Text section:
################
To celebrate Earth Day weekend, please join the Village of East Hills and the Roslyn Landmark Society for a clean-up of the outside area of the Mackay Estate Gate Lodge on Saturday, April 23, 2022 from 10:00 am to Noon.

Community service will be available for students. Please bring shovels, brooms and rakes. Parking is suggested on Mimosa Drive near the construction site at Harbor Hill Road. For more information, call Jenifer Lister at 1-516-680-4935.

History of the Mackay Estate Gate Lodge

The Mackay Estate Gate Lodge is architecturally significant as a representative example of a country estate building and of the country estate architecture of Stanford White of the firm of McKim, Mead & White, one of the most prestigious architects active in America at the turn of the century. Designed in 1899 and built in 1900-1902 as a component of Clarence Mackay’s Harbor Hill Estate, the 2,000-square-foot gate lodge is an important survivor from the period when much of Long Island was developed with great estates. The Mackay estate was one of the most extensive and most significant built on Long Island during the period, at the turn of the century, when large country estates were being established by some of America’s wealthiest families. The country home of the estate was demolished in 1947 while the Harbor Hill 512-acre estate was sold in the late 1950s and became the Country Estates housing development.

The still-standing gate lodge is especially interesting because it was designed as a miniature version of the main house, identifying the location and architectural grandeur of the private estate from the public road. Both the main house and the gate lodge were designed in French Baroque style with stone walls and steep roof slopes. Its style and sophisticated but understated design set the stage for the entire estate design and layout.

The building remains a significant architectural survivor of an important period in the history of the Roslyn community and of Long Island in general. The Mackay Estate Gate Lodge is one of only three buildings still standing from the Mackay Harbor Hill Estate (Dairyman’s Cottage and the John Mackay III Stonehouse). In 1983, Dr. Roger Gerry, founder of the Roslyn Landmark Society, described the Mackay Estate Gate Lodge as historically “the most important structure in East Hills.” On April 12, 1991, the Mackay Estate Gate Lodge was listed on the New York State and National Register of Historic Places.

From approximately 1970 to 2008, the Mackay Estate Gate Lodge was used as the Country Estates Swim Club. The Mackay Estate Gate Lodge and surrounding 3.2-acre property was sold to G.A.D. Development in 2009. The new owners were required by the Village of East Hills to restore the lodge and maintain it as part of a six-lot subdivision approval. With the assistance of then town historian Howard Kroplick, G.A.D Development considered transferring the gate lodge property either to the Town of North Hempstead or the Village of East Hills. On September 3, 2017, the Village of East Hills decided to acquire the Mackay Estate Gate Lodge. The Town of North Hempstead agreed with the decision.
################
Material provided:
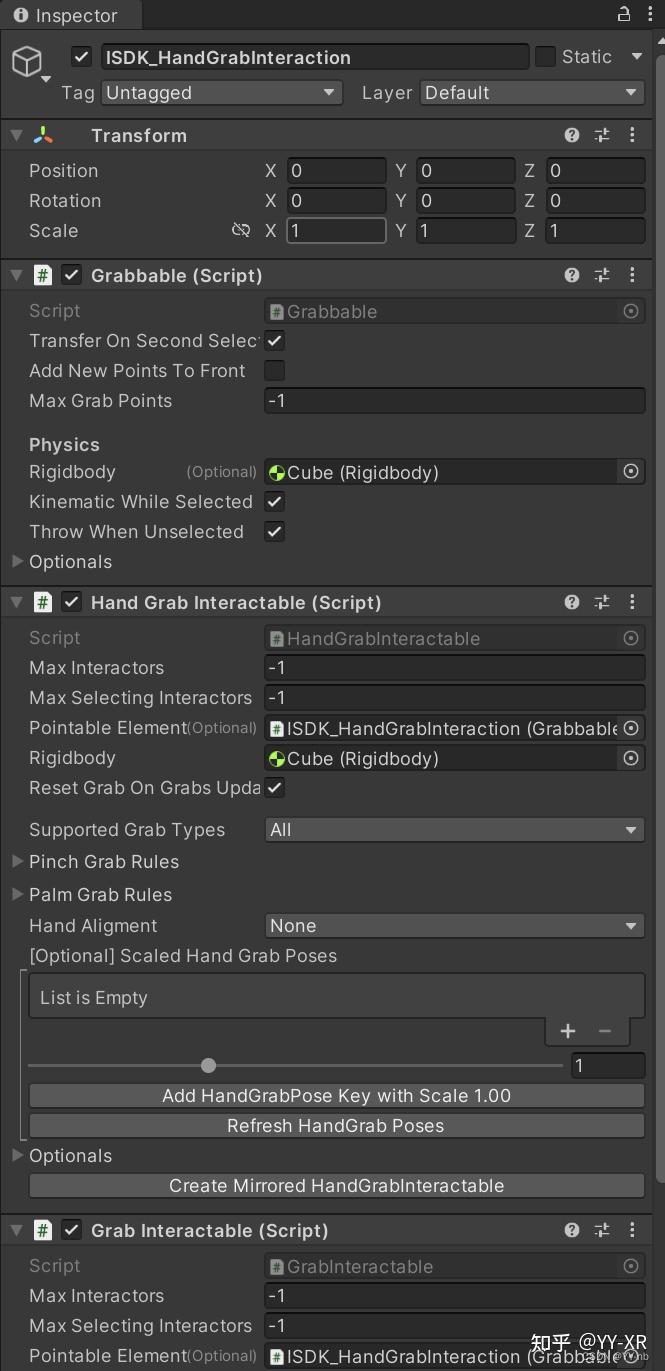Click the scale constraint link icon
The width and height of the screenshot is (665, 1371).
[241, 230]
################
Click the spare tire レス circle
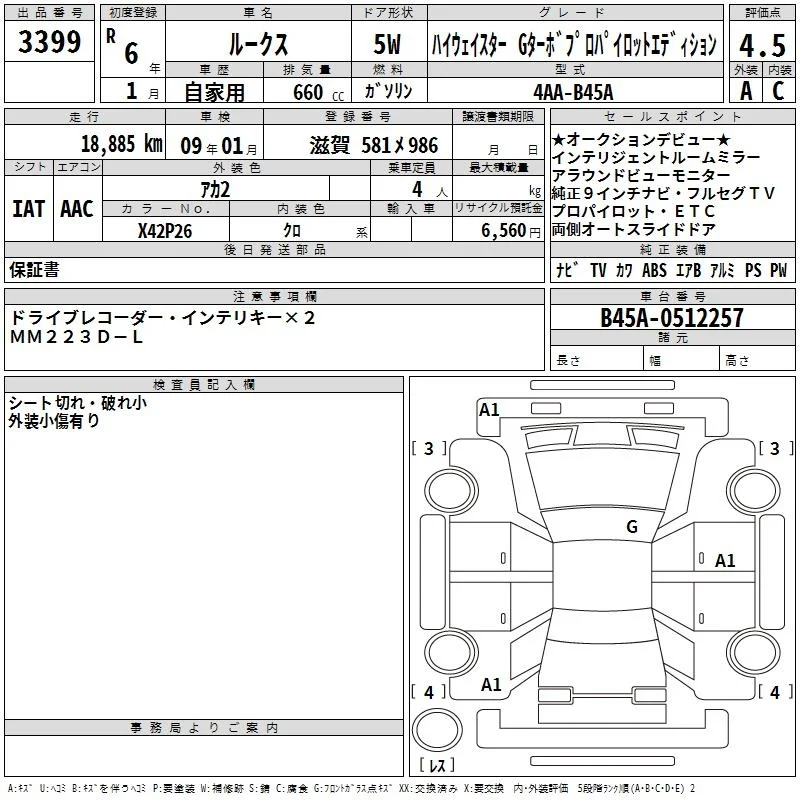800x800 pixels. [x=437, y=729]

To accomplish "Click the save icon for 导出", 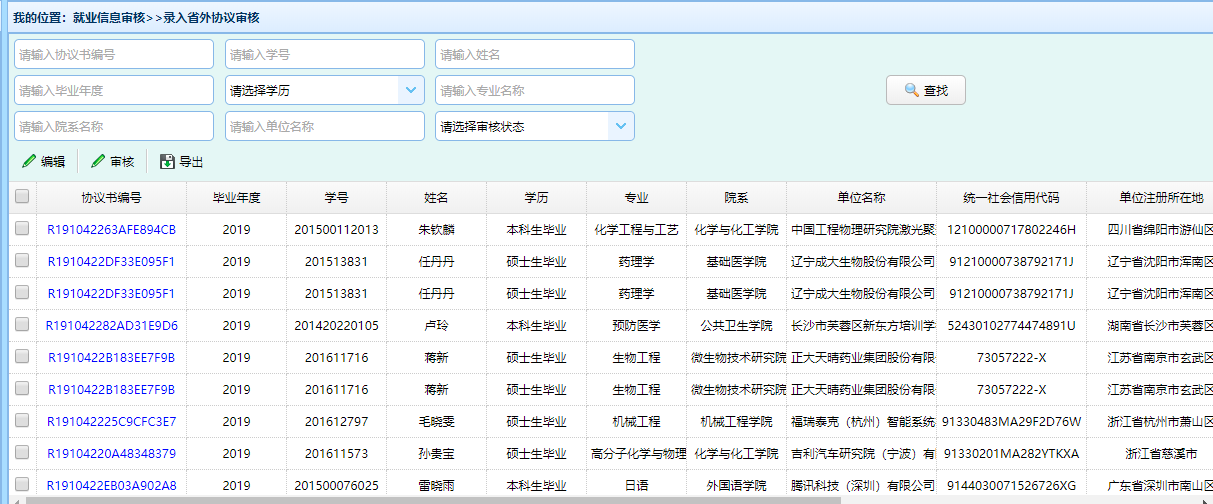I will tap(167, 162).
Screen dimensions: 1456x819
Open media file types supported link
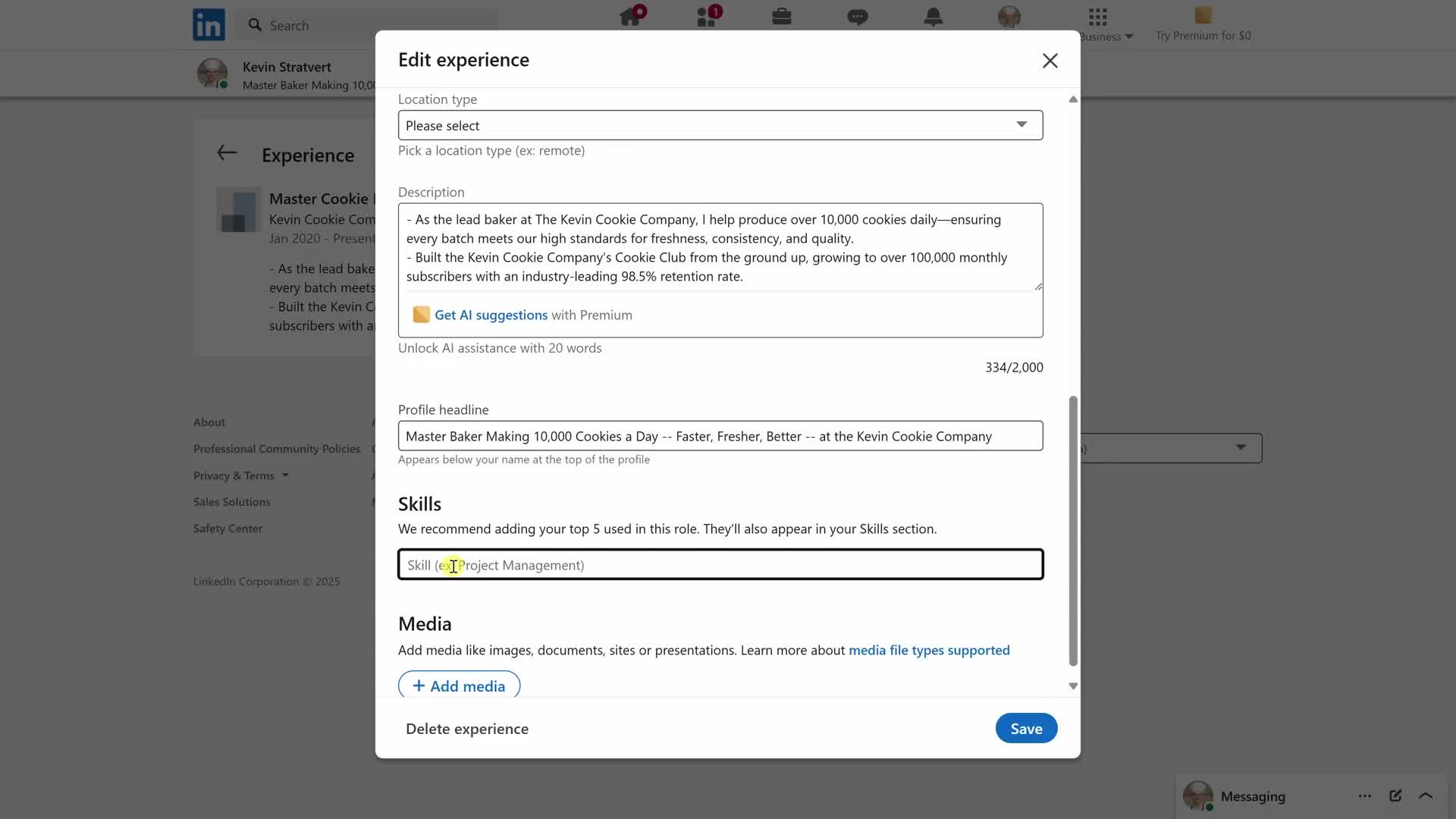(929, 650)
################
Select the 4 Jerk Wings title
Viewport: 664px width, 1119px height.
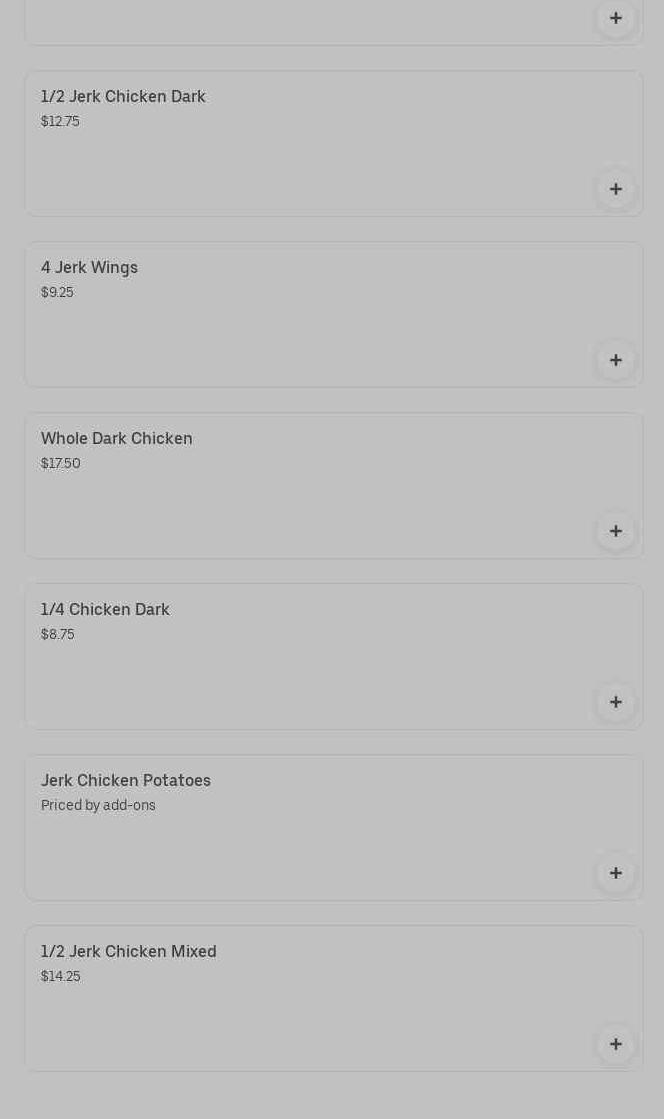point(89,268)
################
Exercise prompt:
Can you write out, word for word, the passage of the Mackay Estate Gate Lodge text that opens with the words containing "To celebrate Earth" and closes with "am to Noon."?

Result for this task:
To celebrate Earth Day weekend, please join the Village of East Hills and the Roslyn Landmark Society for a clean-up of the outside area of the Mackay Estate Gate Lodge on Saturday, April 23, 2022 from 10:00 am to Noon.